● **Work item**:
Each entry needs to be repeated exactly, with nothing added or removed.

Collected data entries:
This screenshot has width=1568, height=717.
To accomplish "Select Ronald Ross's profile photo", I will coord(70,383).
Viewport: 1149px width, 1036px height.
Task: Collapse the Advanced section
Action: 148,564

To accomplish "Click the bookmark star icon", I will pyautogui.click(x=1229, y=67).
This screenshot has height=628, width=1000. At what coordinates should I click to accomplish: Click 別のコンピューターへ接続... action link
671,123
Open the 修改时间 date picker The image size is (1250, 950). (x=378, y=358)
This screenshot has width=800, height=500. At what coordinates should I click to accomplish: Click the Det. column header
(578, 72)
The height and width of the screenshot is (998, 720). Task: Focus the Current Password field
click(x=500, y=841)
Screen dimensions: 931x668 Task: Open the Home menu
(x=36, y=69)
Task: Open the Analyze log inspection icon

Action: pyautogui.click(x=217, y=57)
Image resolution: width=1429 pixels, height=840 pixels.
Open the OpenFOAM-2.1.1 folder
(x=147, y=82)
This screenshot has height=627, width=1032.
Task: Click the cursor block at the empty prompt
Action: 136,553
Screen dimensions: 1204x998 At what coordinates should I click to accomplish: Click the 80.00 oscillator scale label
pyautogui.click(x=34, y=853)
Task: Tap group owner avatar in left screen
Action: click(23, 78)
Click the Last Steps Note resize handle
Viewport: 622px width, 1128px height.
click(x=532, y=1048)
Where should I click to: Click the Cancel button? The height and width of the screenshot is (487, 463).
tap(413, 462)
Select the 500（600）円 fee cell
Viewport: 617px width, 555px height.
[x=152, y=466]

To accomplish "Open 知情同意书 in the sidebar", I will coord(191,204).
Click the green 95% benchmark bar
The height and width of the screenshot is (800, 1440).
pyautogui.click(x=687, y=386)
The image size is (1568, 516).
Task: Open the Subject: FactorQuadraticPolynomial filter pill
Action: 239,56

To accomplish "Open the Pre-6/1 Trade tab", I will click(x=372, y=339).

● **Solution below**:
This screenshot has width=1568, height=717.
To accomplish "Select Ronald Ross's profile photo", I will coord(70,383).
Viewport: 1149px width, 1036px height.
Task: Collapse the Advanced section
Action: 148,564

To accomplish "Click the bookmark star icon", I will pyautogui.click(x=1229, y=67).
This screenshot has height=628, width=1000. At what coordinates should I click to accomplish: Click 別のコンピューターへ接続... action link
671,123
Open the 修改时间 date picker The image size is (1250, 950). (x=378, y=358)
This screenshot has width=800, height=500. At what coordinates should I click to accomplish: Click the Det. column header
(578, 72)
The height and width of the screenshot is (998, 720). Task: Focus the Current Password field
click(x=500, y=841)
Screen dimensions: 931x668 Task: Open the Home menu
(x=36, y=69)
Task: Open the Analyze log inspection icon

Action: pyautogui.click(x=217, y=57)
Image resolution: width=1429 pixels, height=840 pixels.
Open the OpenFOAM-2.1.1 folder
(x=147, y=82)
This screenshot has height=627, width=1032.
Task: Click the cursor block at the empty prompt
Action: 136,553
Screen dimensions: 1204x998 At what coordinates should I click to accomplish: Click the 80.00 oscillator scale label
pyautogui.click(x=34, y=853)
Task: Tap group owner avatar in left screen
Action: click(23, 78)
Click the Last Steps Note resize handle
Viewport: 622px width, 1128px height.
click(x=532, y=1048)
Where should I click to: Click the Cancel button? The height and width of the screenshot is (487, 463).
tap(413, 462)
Select the 500（600）円 fee cell
Viewport: 617px width, 555px height.
[x=152, y=466]

To accomplish "Open 知情同意书 in the sidebar", I will coord(191,204).
Click the green 95% benchmark bar
The height and width of the screenshot is (800, 1440).
pyautogui.click(x=687, y=386)
The image size is (1568, 516).
Task: Open the Subject: FactorQuadraticPolynomial filter pill
Action: 239,56

To accomplish "Open the Pre-6/1 Trade tab", I will click(x=372, y=339).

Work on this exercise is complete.